Superseded numbers — canonical-target re-estimation (June 4, 2026)

This analysis note documents a historical run under the earlier validation label. On June 4, 2026 the paper adopted a reproducible, non-circular target (651 always-loser cobidders; frequent-loser flag never used in the label) and re-estimated every result. Where this page conflicts with the paper or the changelog, the paper wins.

AN-036: Cross-validation precision stability¶

Intuition (plain-language)

Are the precision numbers a fluke of one lucky train/test split? Cross-validation says no: precision@k standard deviations are tight (0.004–0.011 across k = 50–2,000, coefficients of variation under 25%). The operational claim — that the ranked list concentrates investigative value — is stable across resamples, not an artifact of one partition. A regulator drawing a priority list would get materially the same list each time.

Question¶

Are the precision@k metrics stable across cross-validation folds, or do they depend on a specific random split? The temporal-holdout audit (AN-013) gives one split (train 2009–2016 / test 2017–2019); cross-validation tests whether the precision numbers are sensitive to the particular partition.

Design¶

Sample: 16,843 always-loser firms in BEC 2009–2019, cobidder set N+ = 193.
K-fold partitioning: at the cobidder-firm level (firms in test fold do not appear in train fold).
Per-fold: train FL ranking on K-1 folds, evaluate precision@k on held-out fold.
Aggregation: precision_mean and precision_sd across folds; n_pos average per fold.

Results¶

k	precision_mean	precision_sd	recall_mean	n_pos_avg	CV coef
50	0.068	0.011	8.8%	3.4	16%
100	0.042	0.011	10.9%	4.2	26%
250	0.034	0.011	22.3%	8.6	31%
500	0.028	0.006	36.2%	14.0	22%
1,000	0.021	0.004	53.3%	20.6	21%
2,000	0.016	0.001	83.4%	32.2	9%

The CV coefficient (SD / mean) decreases with k as expected — larger k reduces variance because more cobidders are sampled into the top-k cell.

Source: output/operational/audit_precision_k_cv.csv.

Figure: K-fold CV precision@k with ± 1 SD error bars, across k = 50 to 2,000. Precision_mean declines from 0.068 (k=50) to 0.016 (k=2000); SDs are tight (≤ 0.011) across all k. Precision estimates are not artifacts of a particular train/test split.

Interpretation¶

Two readings:

CV precision SDs are tight. At k=50, precision = 0.068 ± 0.011 means the fold-to-fold precision varies in [0.057, 0.079] roughly — tight enough that the in-sample / temporal-holdout / CV regimes give consistent operational read. The 0.07 temporal-holdout precision@500 (AN-013) sits inside the CV one-SD band of [0.022, 0.034] — wait, the CV is 0.028 at k=500 — but they're computed differently. The temporal precision averages across the full 142 test-period cobidders; the CV precision averages across cobidder-folds. Both are internally stable; the magnitudes are different because the denominators are different.
The precision drop from in-sample to operational is robust under CV. In-sample precision@500 = 0.132 (full panel, N+ = 193); CV precision@500 = 0.028; temporal precision@500 = 0.070. The CV number is more aggressive than the temporal-holdout number because it disrupts the temporal information and the firm-history information simultaneously, while temporal preserves firm history but disrupts time. The temporal-holdout number is the relevant operational metric for enforcement deployment (firms have history; timing is what changes between train and inference).

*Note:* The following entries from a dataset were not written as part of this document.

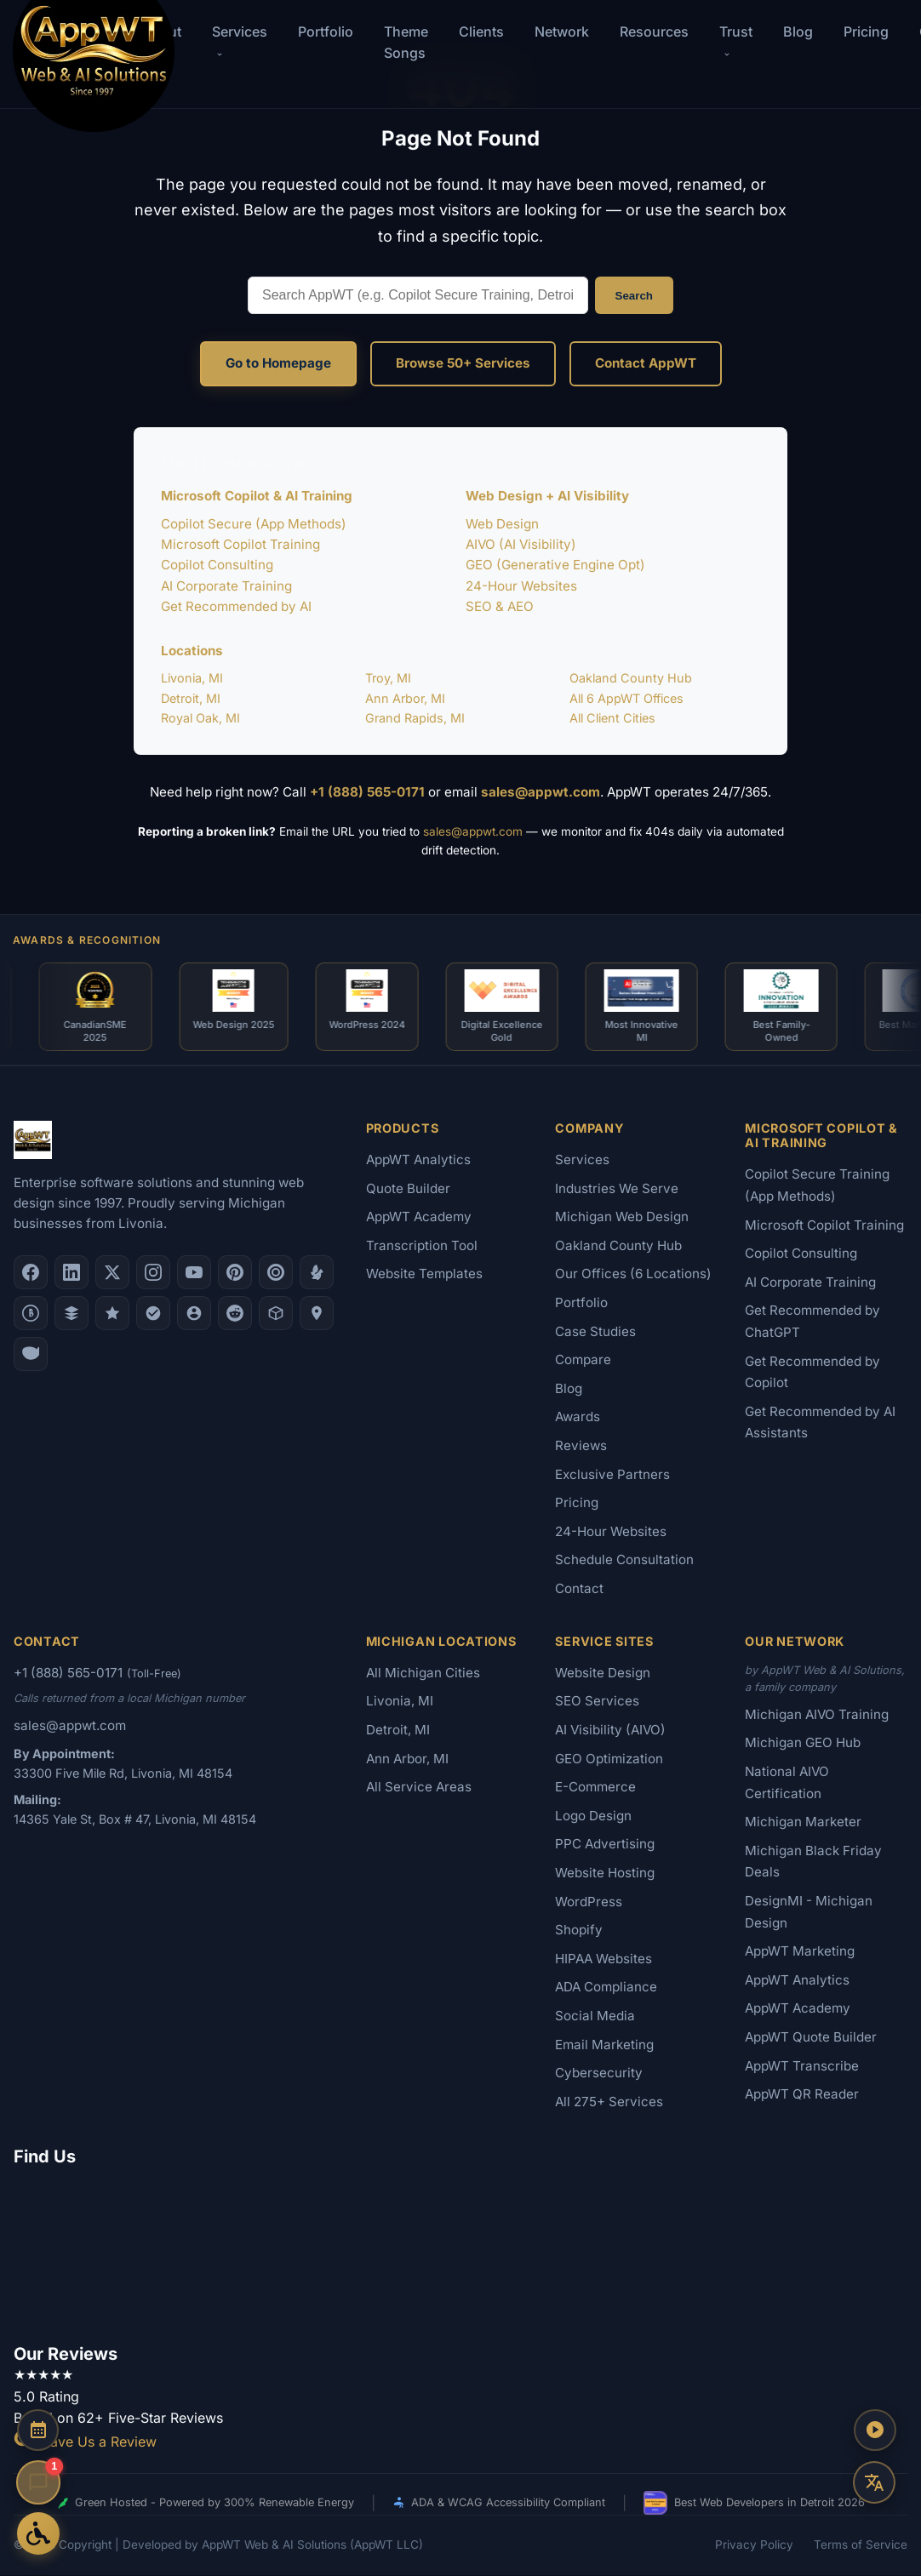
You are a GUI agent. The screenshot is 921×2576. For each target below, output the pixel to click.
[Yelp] (317, 1273)
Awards (577, 1417)
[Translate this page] (874, 2482)
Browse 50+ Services (463, 363)
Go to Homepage (278, 363)
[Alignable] (194, 1314)
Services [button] (239, 40)
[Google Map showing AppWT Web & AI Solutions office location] (460, 2253)
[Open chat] (38, 2482)
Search (634, 295)
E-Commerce (595, 1787)
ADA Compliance (606, 1987)
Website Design (602, 1673)
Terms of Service (860, 2545)
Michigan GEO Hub (803, 1743)
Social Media (595, 2016)
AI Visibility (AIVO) (610, 1730)
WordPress (588, 1902)
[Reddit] (235, 1314)
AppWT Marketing (800, 1952)
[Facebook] (31, 1273)
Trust (735, 40)
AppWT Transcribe (802, 2066)
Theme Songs (406, 41)
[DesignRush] (71, 1314)
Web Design (502, 524)
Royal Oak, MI (200, 718)
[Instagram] (153, 1273)
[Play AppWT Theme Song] (874, 2431)
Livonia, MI (192, 678)
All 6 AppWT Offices (626, 698)
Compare (583, 1360)
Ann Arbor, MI (405, 698)
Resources (654, 30)
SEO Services (597, 1702)
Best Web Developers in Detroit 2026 (754, 2504)
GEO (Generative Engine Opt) (555, 565)
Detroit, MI (190, 698)
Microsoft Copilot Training (240, 544)
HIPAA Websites (603, 1959)
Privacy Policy (754, 2545)
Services (582, 1160)
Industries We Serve (616, 1189)
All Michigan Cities (423, 1673)
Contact (579, 1589)
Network (562, 30)
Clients (481, 30)
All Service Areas (419, 1787)
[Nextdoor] (153, 1314)
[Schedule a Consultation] (38, 2431)
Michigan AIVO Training (817, 1715)
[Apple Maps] (317, 1314)
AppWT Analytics (418, 1160)
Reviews (581, 1446)
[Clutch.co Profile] (276, 1273)
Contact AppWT (645, 363)
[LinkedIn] (71, 1273)
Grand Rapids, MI (415, 718)
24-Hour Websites (521, 586)
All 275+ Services (609, 2102)
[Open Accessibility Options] (38, 2533)
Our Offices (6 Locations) (633, 1274)
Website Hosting (605, 1873)
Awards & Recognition (87, 940)
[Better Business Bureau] (31, 1314)
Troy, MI (388, 678)
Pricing (866, 30)
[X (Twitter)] (112, 1273)
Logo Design (593, 1816)
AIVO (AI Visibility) (521, 544)
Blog (798, 30)
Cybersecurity (599, 2073)
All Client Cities (612, 718)
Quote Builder (408, 1189)
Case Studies (595, 1332)
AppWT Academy (419, 1217)
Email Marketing (604, 2045)
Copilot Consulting (217, 565)
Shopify (579, 1930)
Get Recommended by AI (236, 606)
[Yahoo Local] (31, 1355)
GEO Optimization (609, 1759)
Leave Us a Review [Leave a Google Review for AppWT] (85, 2442)
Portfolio (325, 30)
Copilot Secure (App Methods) (253, 524)
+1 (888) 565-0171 (367, 792)
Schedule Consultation (624, 1560)
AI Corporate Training (226, 586)
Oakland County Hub (630, 678)
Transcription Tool (422, 1246)
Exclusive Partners (612, 1475)
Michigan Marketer (803, 1822)
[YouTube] (194, 1273)
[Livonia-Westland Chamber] (276, 1314)
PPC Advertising (605, 1844)
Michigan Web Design (622, 1217)
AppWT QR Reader (802, 2095)
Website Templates (424, 1274)
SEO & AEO (500, 606)
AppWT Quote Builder (811, 2038)
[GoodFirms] (112, 1314)
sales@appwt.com (540, 792)
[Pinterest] (235, 1273)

The CV stability test confirms that the operational precision numbers are not artifacts of a particular split. The triangulation across in-sample, temporal-holdout, and CV regimes gives the bounded precision band relevant for operational deployment.

For H:gatekeeping-cost-of-evidence, this is the stability check on the precision claim: under K-fold CV at the cobidder-firm level, precision_mean is in [0.016, 0.068] across k = 50 to 2,000, with SDs in [0.001, 0.011]. The cost-of- evidence claim relies on precision@500 = 0.07 (temporal holdout) which is between the CV mean (0.028) and the in-sample headline (0.132) — neither extreme.

Follow-ups¶

Direct comparison of CV-fold precision distribution with temporal-holdout single-split value at each k (KS-test or permutation).
Stratified CV by modality (Convite vs Pregão) to test architecture- level stability.
Cross-modality precision SD comparison.
Add macros \valCVPrecKFifty (= 0.068), \valCVPrecKFiveHund (= 0.028), \valCVPrecKOnek (= 0.021) to the scripts/99_make_paper_values.R pipeline.